» **To-do list**
[a] Name the forms of support that the article says the Green Municipal Fund provides to municipal governments.
[b] According to the article, in what year did the City of Calgary become the first municipality in North America to be certified to ISO 14001?
[c] Quote the article's words from "FCM is providing" to "communities across Canada.", inclusive.

» **Source text**

What started out as punishment for an environmental offence has become an opportunity for leadership.

In the late 1990s, Alberta’s department of the environment took the City of Calgary to task over a large chlorine gas release from one of the city’s water treatment plants. As a result, the city was required to achieve certification to the International Organization for Standardization’s environmental management systems standard (ISO 14001) for the city's water treatment plants.

It was the beginning of a whole new way of thinking by the city’s council and staff.

"When the water treatment plants were directed to achieve certification to ISO 14001 to improve due diligence, it just made sense to do it on a broad scale to improve due diligence across the corporation", says Shannon Abbott, the team leader for the Calgary’s Environmental and Safety Management Business Unit Service.

In 2003, the City of Calgary became the first municipality in North America to become certified to ISO 14001.

"We've gained a much higher level of environmental awareness across the corporation," Abbott says. "Everyone, from the city manager to those who keep our roads clear in the winter, knows the environmental implications of their jobs. And everyone takes those implications very seriously."

Calgary is part of a wave of Canadian cities moving towards giving environmental development a place alongside economic and social development in order to become more intelligent and sustainable in its operations.

André Lambert, the deputy director responsible for the Federation of Canadian Municipalities' (FCM) Green Municipal Fund, says there has been a definite movement towards implementing environmentally, socially and economically sustainable practices by municipal governments.

"There’s lots of great work at the municipal level," he says. "Canadian municipal governments are showing real leadership when it comes to sustainable development."

FCM is providing some direct support to the movement through its Green Municipal Fund (GMF). The Fund provides low-interest loans and grants and information resources to assist municipal governments in developing communities that are more environmentally, socially and economically sustainable. Since the inception of FCM’s Fund in 2000, it has committed more than $375 million in grants and low-interest loans to support nearly 700 leading sustainable community development projects. These GMF-supported initiatives are leveraging almost $2.2 billion of economic activity in nearly 350 communities across Canada.

» **Data shown**
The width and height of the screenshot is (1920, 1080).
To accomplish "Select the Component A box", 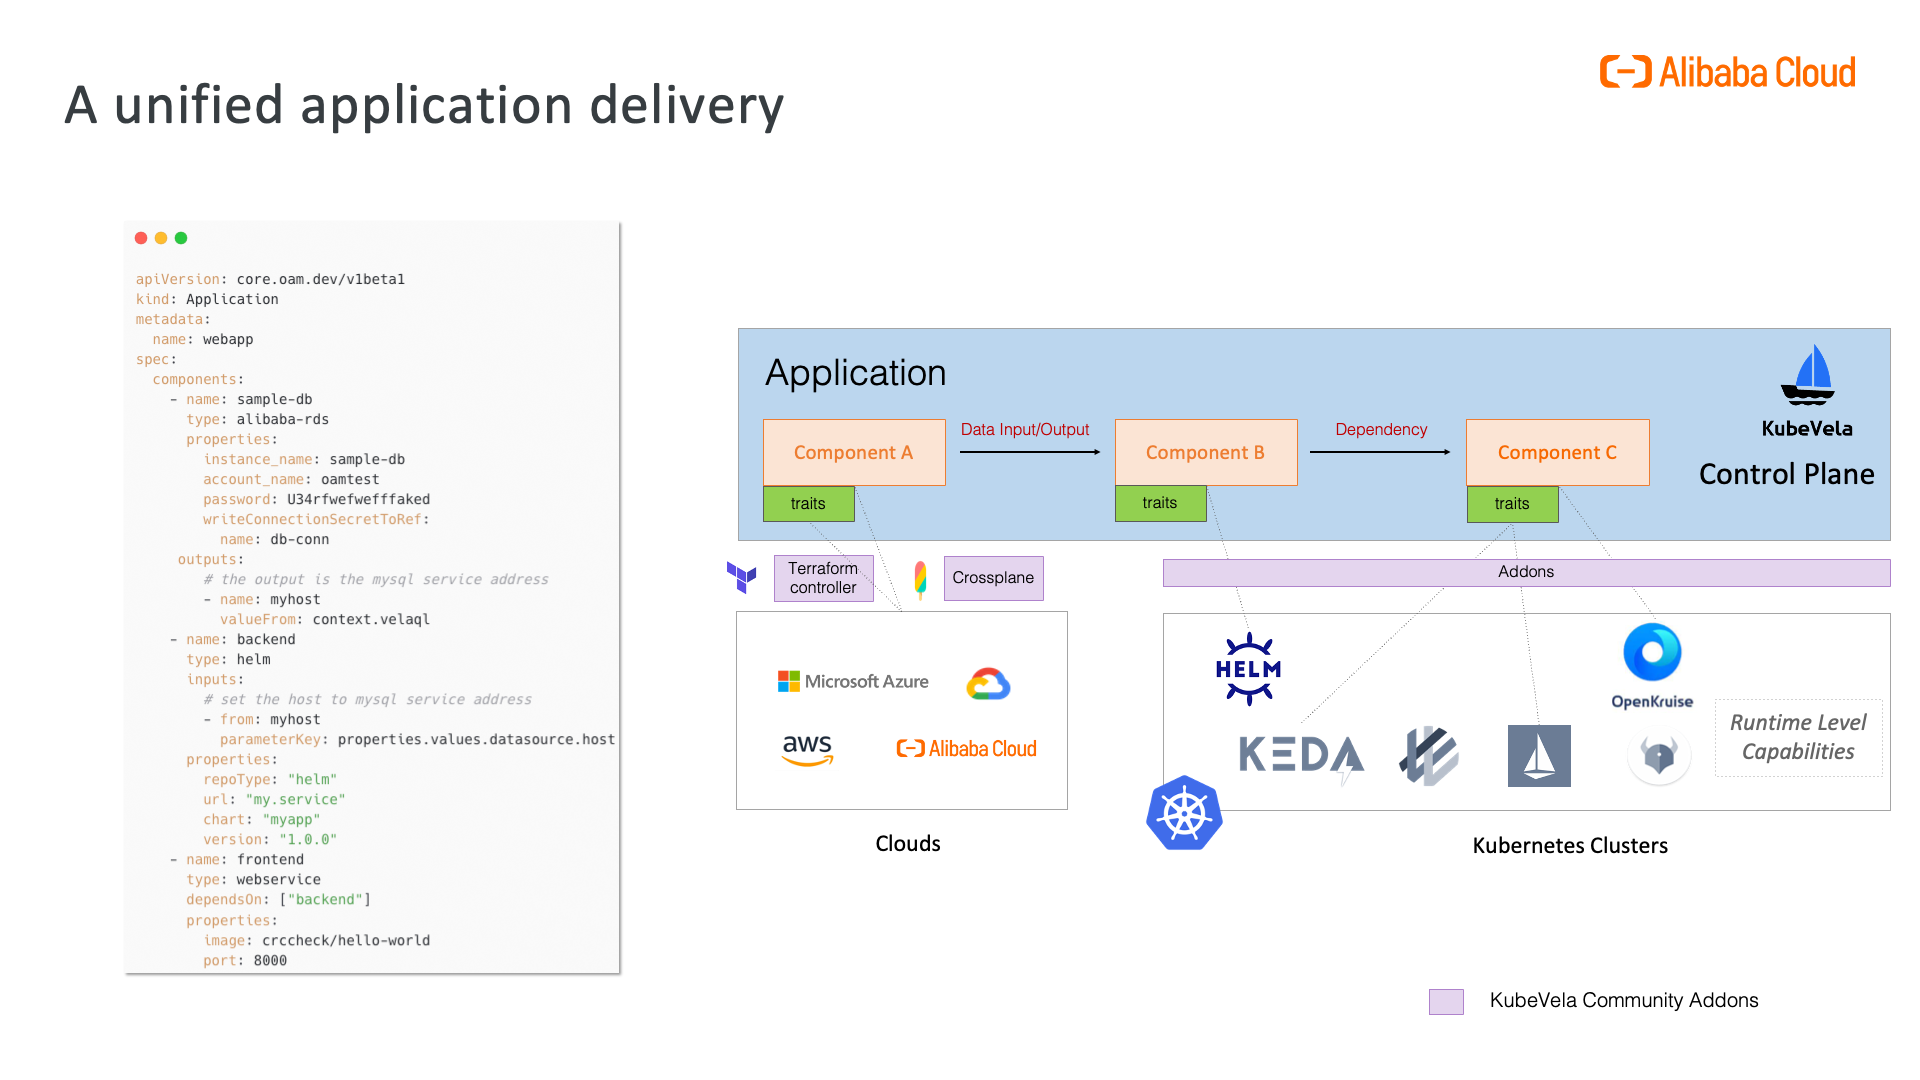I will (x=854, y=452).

» **Complete answers**
[a]
- Low-interest loans
- Grants
- Information resources

[b] 2003

[c]
FCM is providing some direct support to the movement through its Green Municipal Fund (GMF). The Fund provides low-interest loans and grants and information resources to assist municipal governments in developing communities that are more environmentally, socially and economically sustainable. Since the inception of FCM’s Fund in 2000, it has committed more than $375 million in grants and low-interest loans to support nearly 700 leading sustainable community development projects. These GMF-supported initiatives are leveraging almost $2.2 billion of economic activity in nearly 350 communities across Canada.